YOUR GOAL: What you return must match, exactly, the lines running from the one containing "Viewport: 826px width, 460px height." to the end of the data, both included, and must contain no pictures.

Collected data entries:

..........

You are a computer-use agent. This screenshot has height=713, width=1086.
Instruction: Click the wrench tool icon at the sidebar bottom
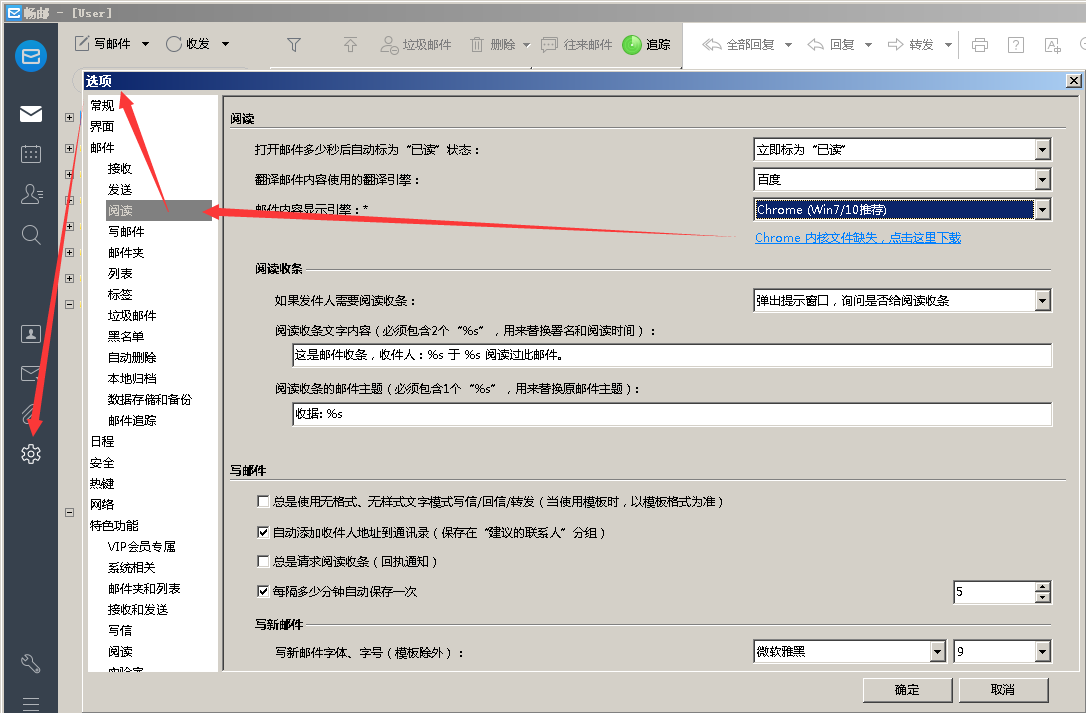pyautogui.click(x=30, y=664)
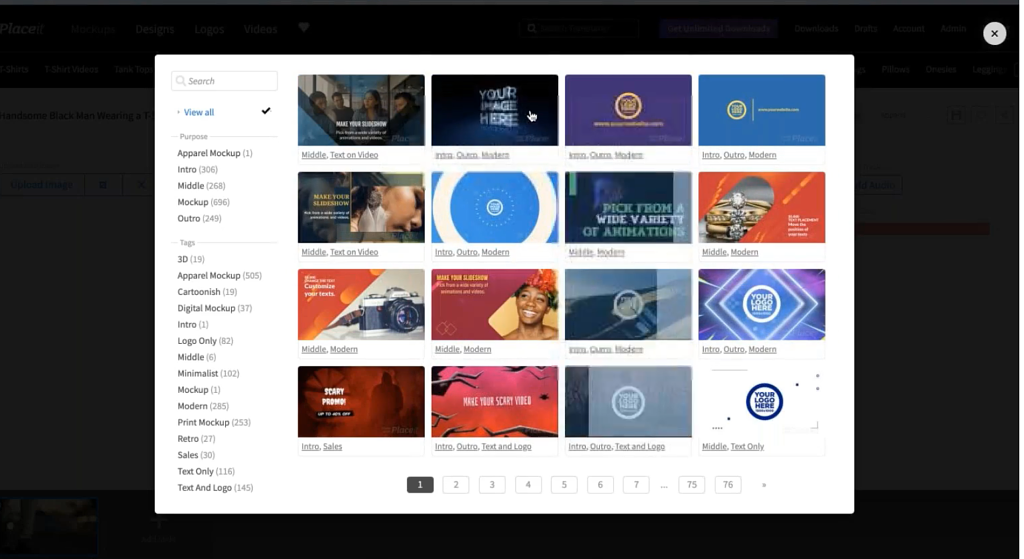
Task: Click the heart favorites icon in the top navigation
Action: tap(303, 28)
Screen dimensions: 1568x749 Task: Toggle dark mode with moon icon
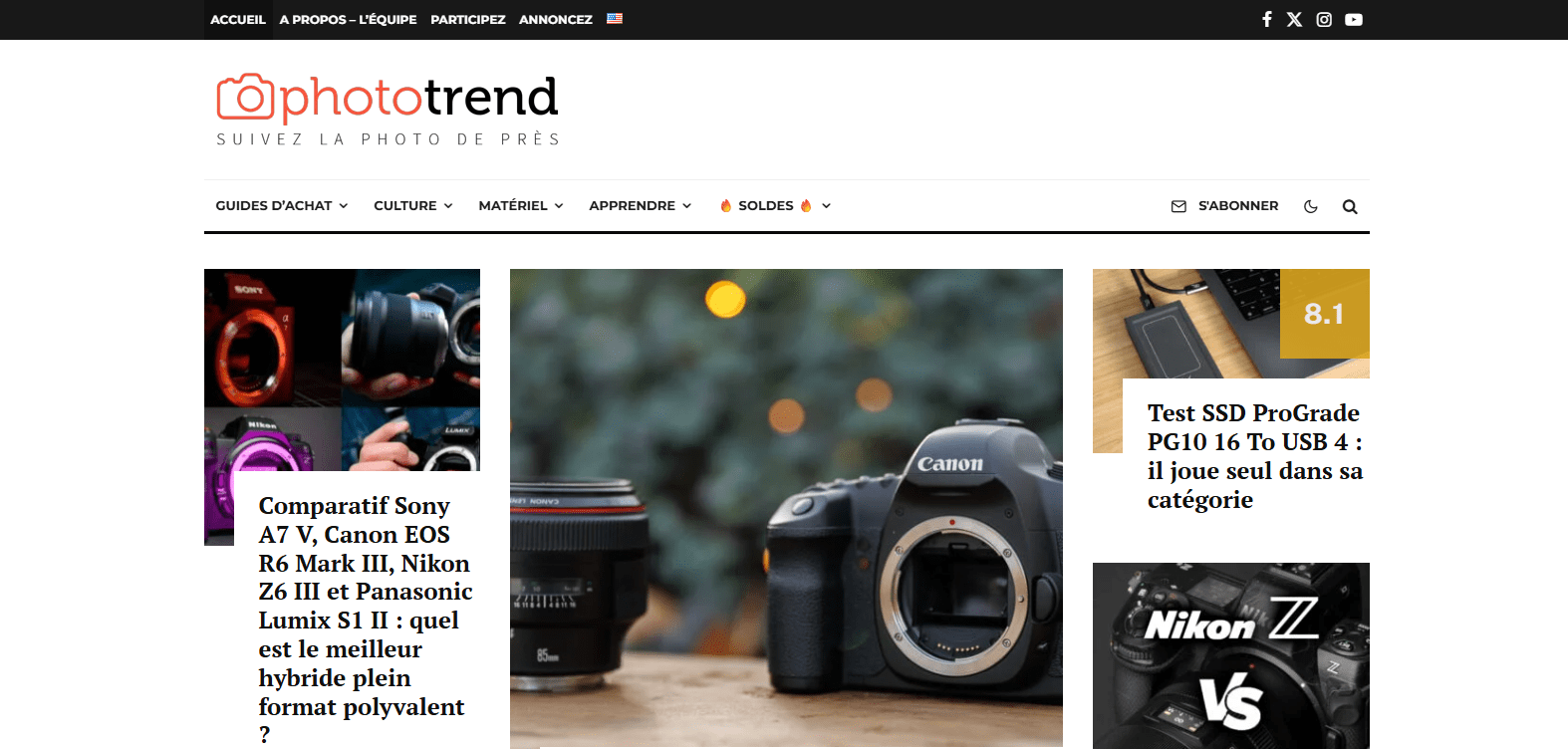(x=1311, y=206)
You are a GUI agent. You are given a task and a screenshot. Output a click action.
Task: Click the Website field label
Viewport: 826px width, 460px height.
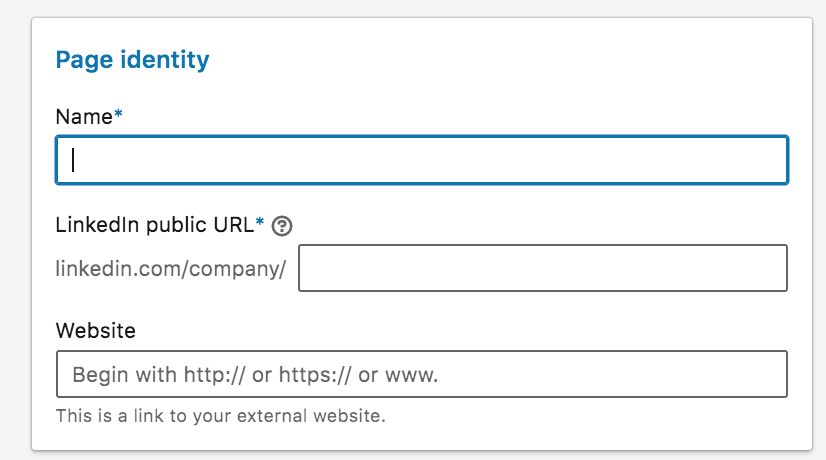95,331
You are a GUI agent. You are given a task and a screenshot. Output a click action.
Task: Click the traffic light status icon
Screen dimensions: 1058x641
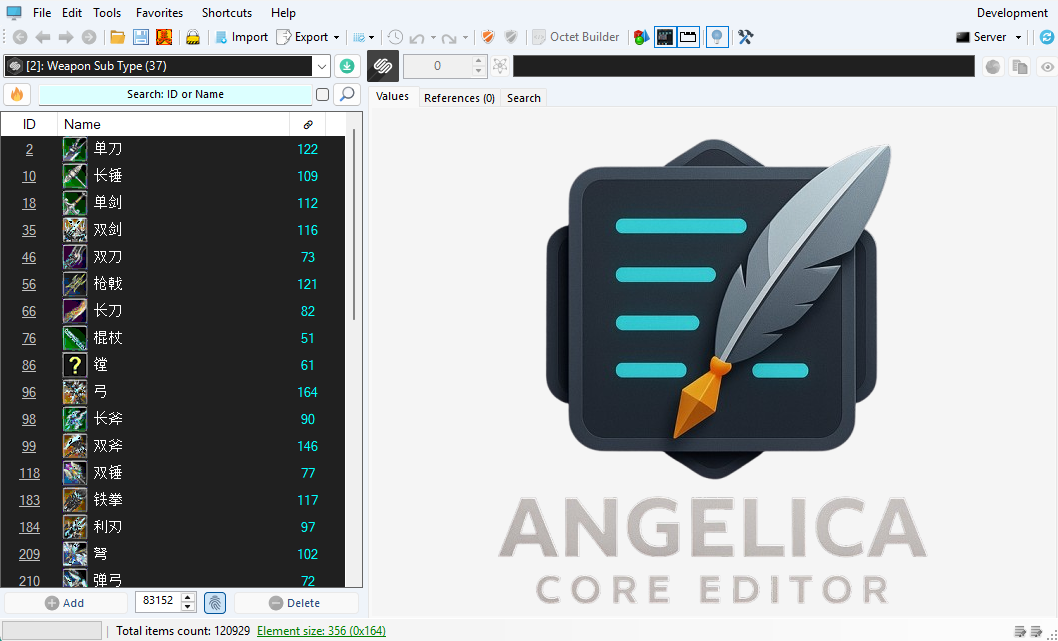tap(641, 37)
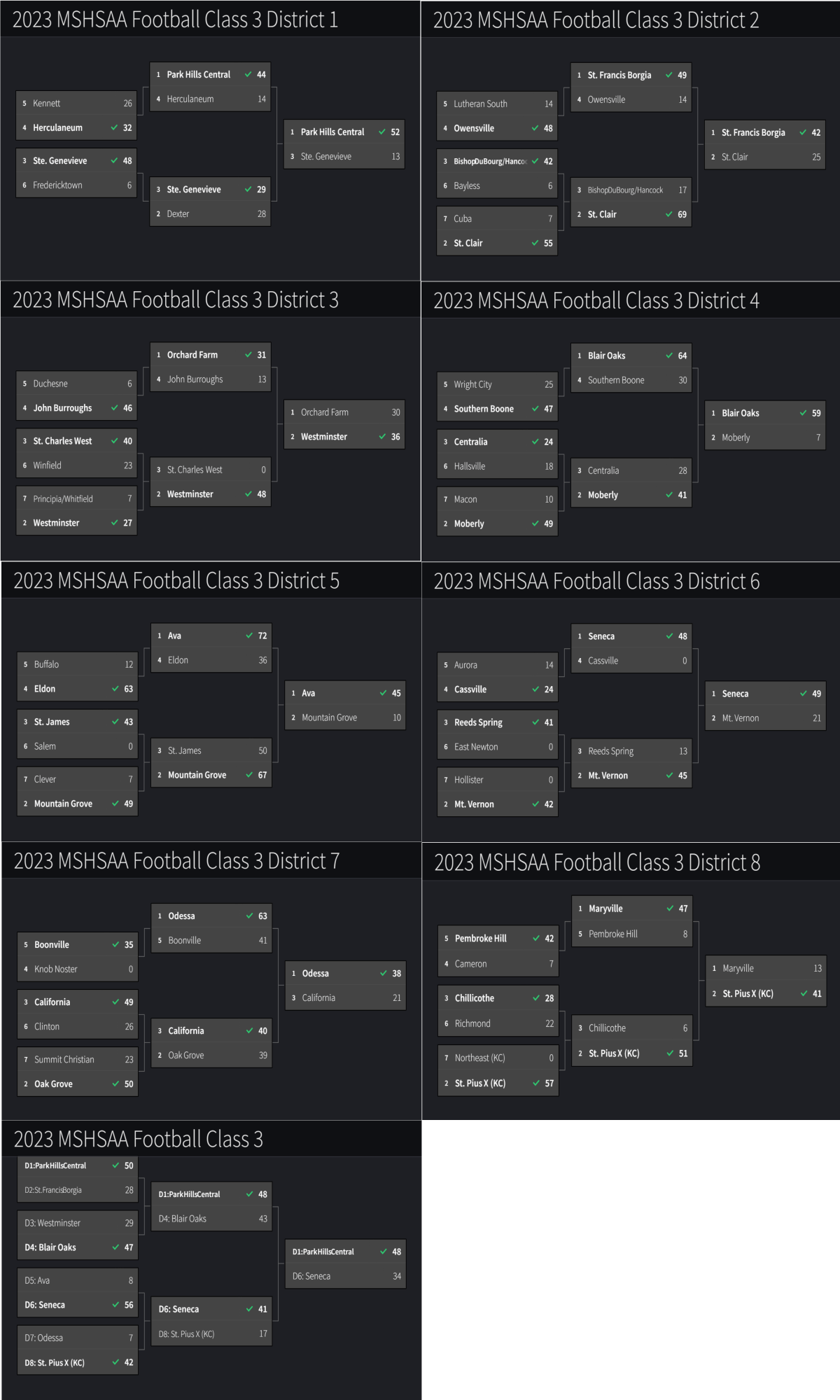Screen dimensions: 840x1400
Task: Select the Kennett team row scoring 26
Action: point(76,103)
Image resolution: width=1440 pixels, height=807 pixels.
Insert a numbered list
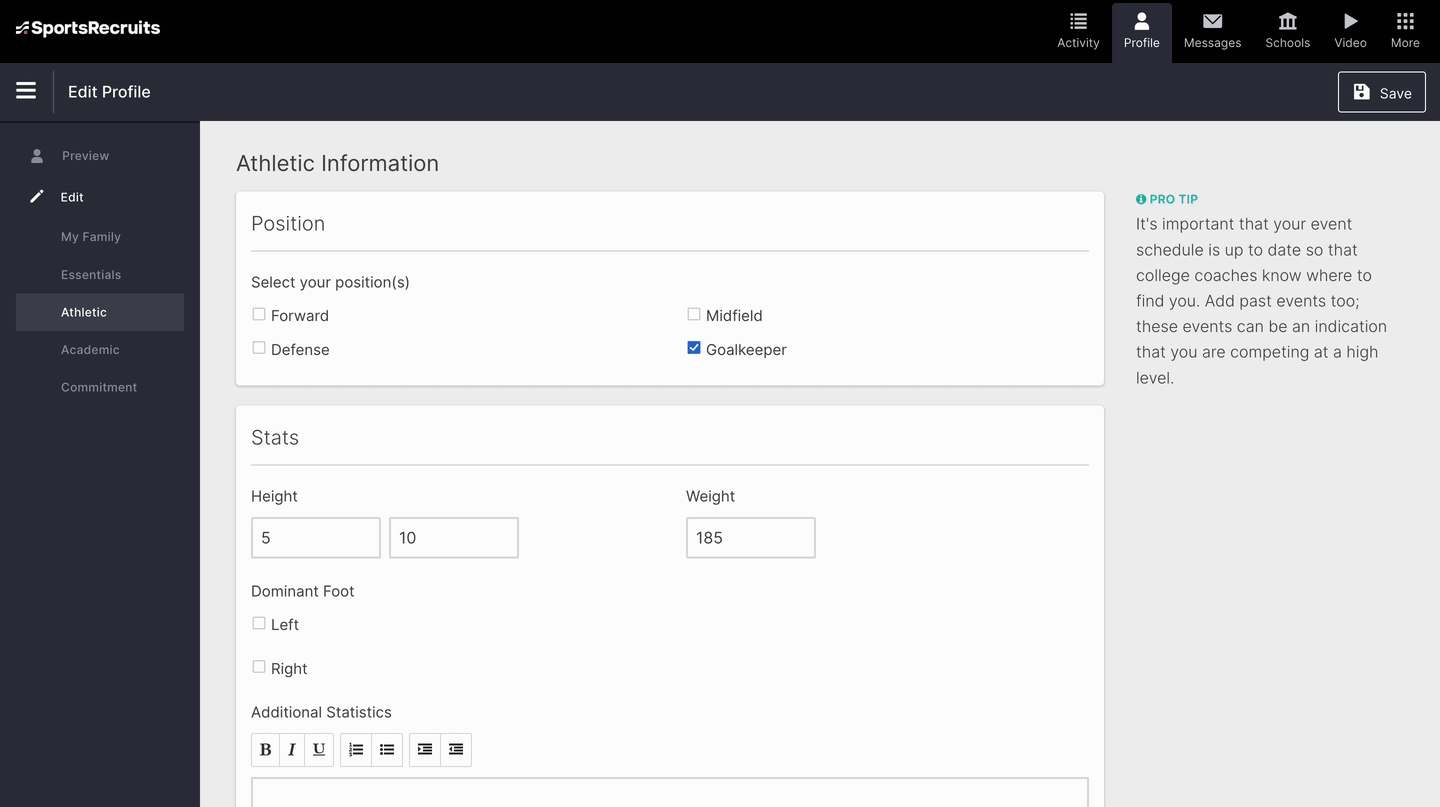pyautogui.click(x=356, y=749)
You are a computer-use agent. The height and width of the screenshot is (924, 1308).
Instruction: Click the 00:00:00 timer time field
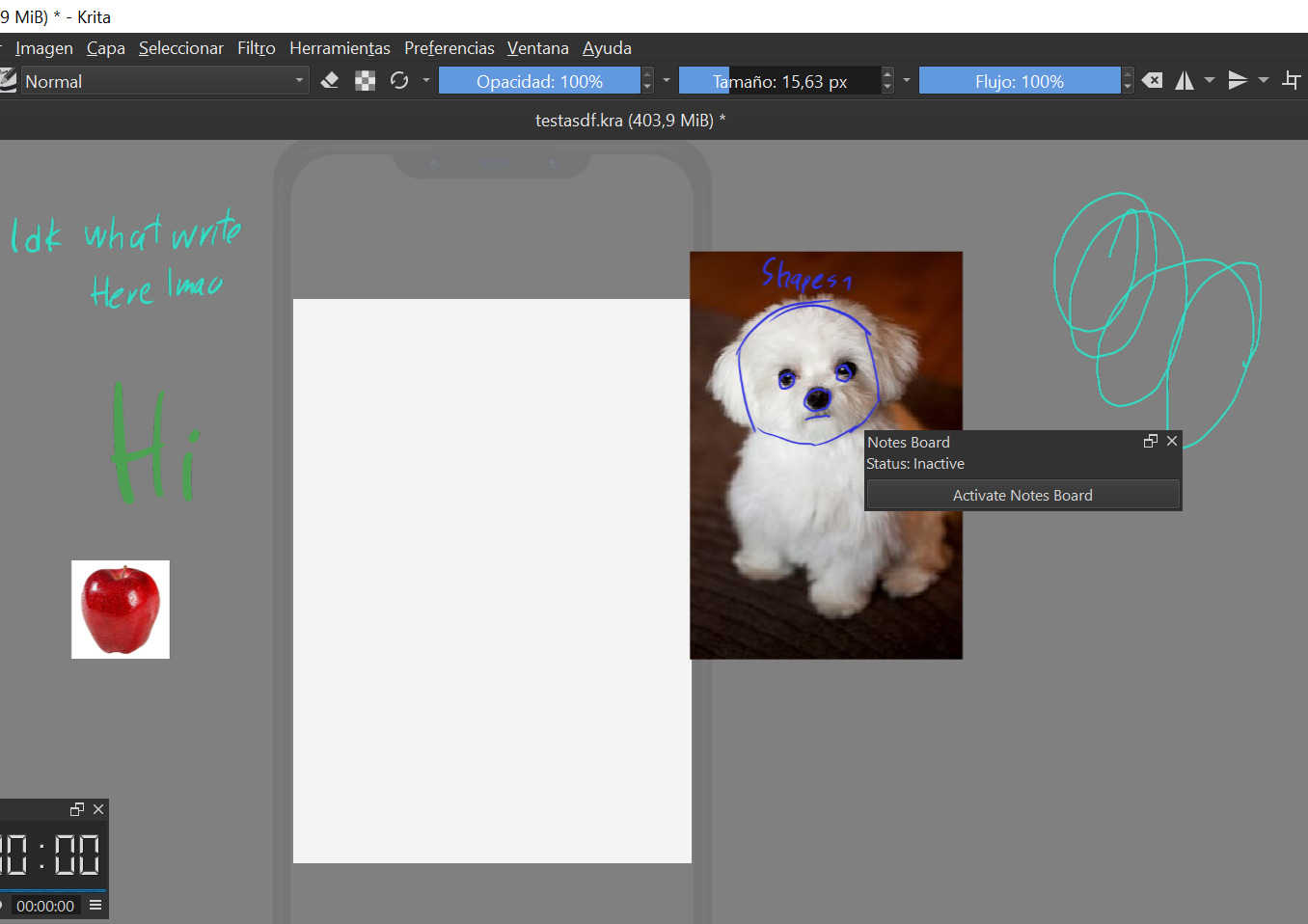coord(45,906)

..........

RESULT OF THIS EXERCISE:
Viewport: 826px width, 460px height.
95,331
You are a GUI agent. You are given a task and a screenshot. Output a click action.
Task: Click the traffic light status icon
Screen dimensions: 1058x641
tap(641, 37)
Screen dimensions: 840x1400
Task: Select the Kennett team row scoring 26
Action: point(76,103)
Image resolution: width=1440 pixels, height=807 pixels.
Insert a numbered list
pyautogui.click(x=356, y=749)
You are a computer-use agent. The height and width of the screenshot is (924, 1308).
Instruction: Click the 00:00:00 timer time field
coord(45,906)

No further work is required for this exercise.